What's the reported uptime reliability of the various OS's? Would you want your trading system to go down in the middle of a multimillion dollar arbitrage?

hotpaw2
Stop flamewars please. Modern Server OSes from Miscrosoft with _professional_ administration have no reliability issues.
BarsMonster
This is not an answer. And even if you try to pass it off as one, it's simple Unix FUD at that point.
Billy ONeal
I never mentioned a specific OS. Merely that a system designer would require evidence from various other similar installations on the actual reportable uptime and whether it varied between the OS(es) in use.
hotpaw2
+4  A: 

Reason is simple, 10-20 years ago when such systems emerged, "hardcore" multi-CPU servers were ONLY on some sort of UNIX. Windows NT was in kinder-garden these days. So the reason is "historical".

Modern systems might be developed on Windows, it's just a matter of taste these days.

PS: I am currencly working on one of such systems :-)

BarsMonster
+1 for *another* answer not devolving into Unix FUD.
Billy ONeal
+2  A: 

There are a variety of reasons, but the reason is not only historical. In fact, it seems as if more and more server-side financial applications run on *nix these days than ever before (including big names like the London Stock Exchange, who switched from a .NET platform). For client-side or desktop apps, it would be silly to target anything other than Windows, as that is the established platform. However, for server-side apps, most places that I have worked at deploy to *nix.

Rory
Windows certainly was not the established desktop platform in 1990, when such trading systems were first developed. And if you needed serious performance on your desktop, 16 bits Windows was not an option.
MSalters
+3  A: 

The performance requirements on the extremely low-latency systems used for algorithmic trading are extreme. In this environment, microseconds count.

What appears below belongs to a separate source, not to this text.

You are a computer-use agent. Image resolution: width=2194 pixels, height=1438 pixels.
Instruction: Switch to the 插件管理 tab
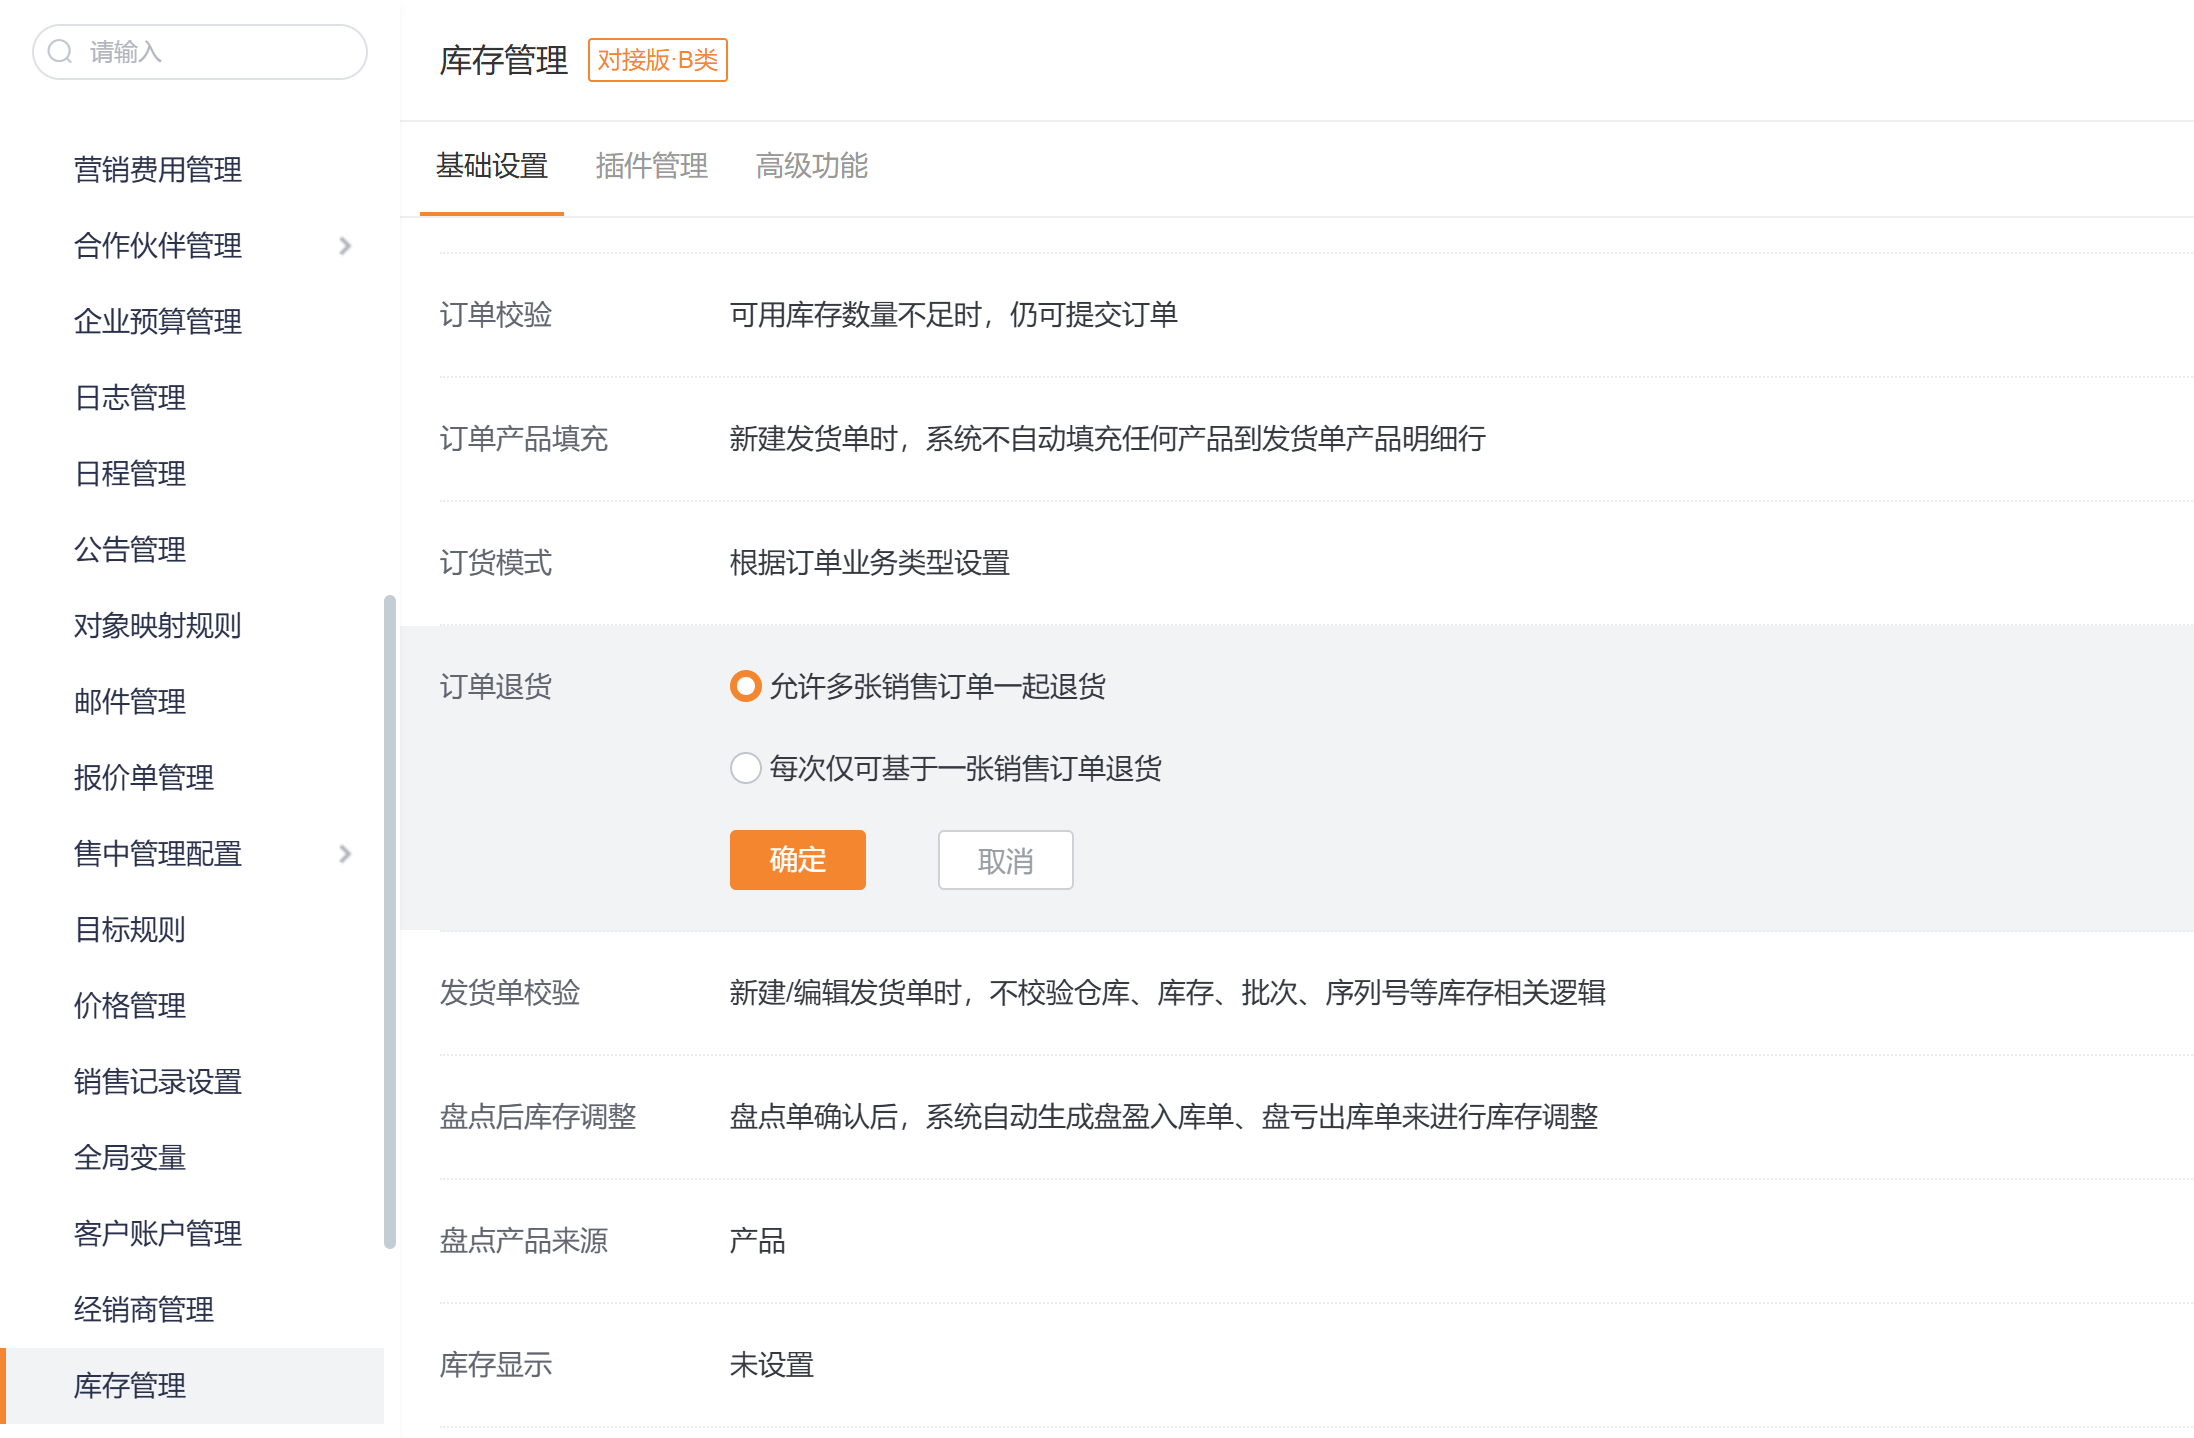(651, 166)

I'm not sure about Solaris, but the case of Linux, these guys are writing and using low-latency patches and customisations for the whole kernel, from the network card drivers on up. It's not that there's a technical reason why that couldn't be done on Windows, but there is a practical/legal one - access to the source code, and the ability to recompile it with changes.

caf
This seems like a good answer, but do you know for a fact that they write low-latency patches and recompile the kernel?
Jon
@Jon: I have only anecdotal evidence, from various discussions on LKML and similar places over the years (eg. Christoph Lameter is a kernel developer who was working on low-latency for such applications for a while).
caf
+5  A: 

(I've worked in investment banking for 8 years) In fact, quite a lot of what banks call low latency is done in Java. And not even Real Time Java - just normal Java with the GC turned off. The main trick here is to make sure you've exercised all of your code enough for the jit to have run before you switch a particular VM into prod ( so you have some startup looping that runs for a couple of minutes - and hot failover).

The reasons for using Linux are:

Familiarity

Remote administration is still better, and also low impact - it will have a minimal effect on the other processes on the machine. Remember, these systems are often co-located at the exchange, so the links to the machines (from you/your support team) will probably be worse than those to your normal datacentres.

Tunability - the ability to set swappiness to 0, get the JVM to preallocate large pages, and other low level tricks is quite useful.

I'm sure you could get Windows to work acceptably, but there is no huge advantage to doing so - as others have said, any employees you poached would have to rediscover all their latency busting tricks rather than just run down a checklist.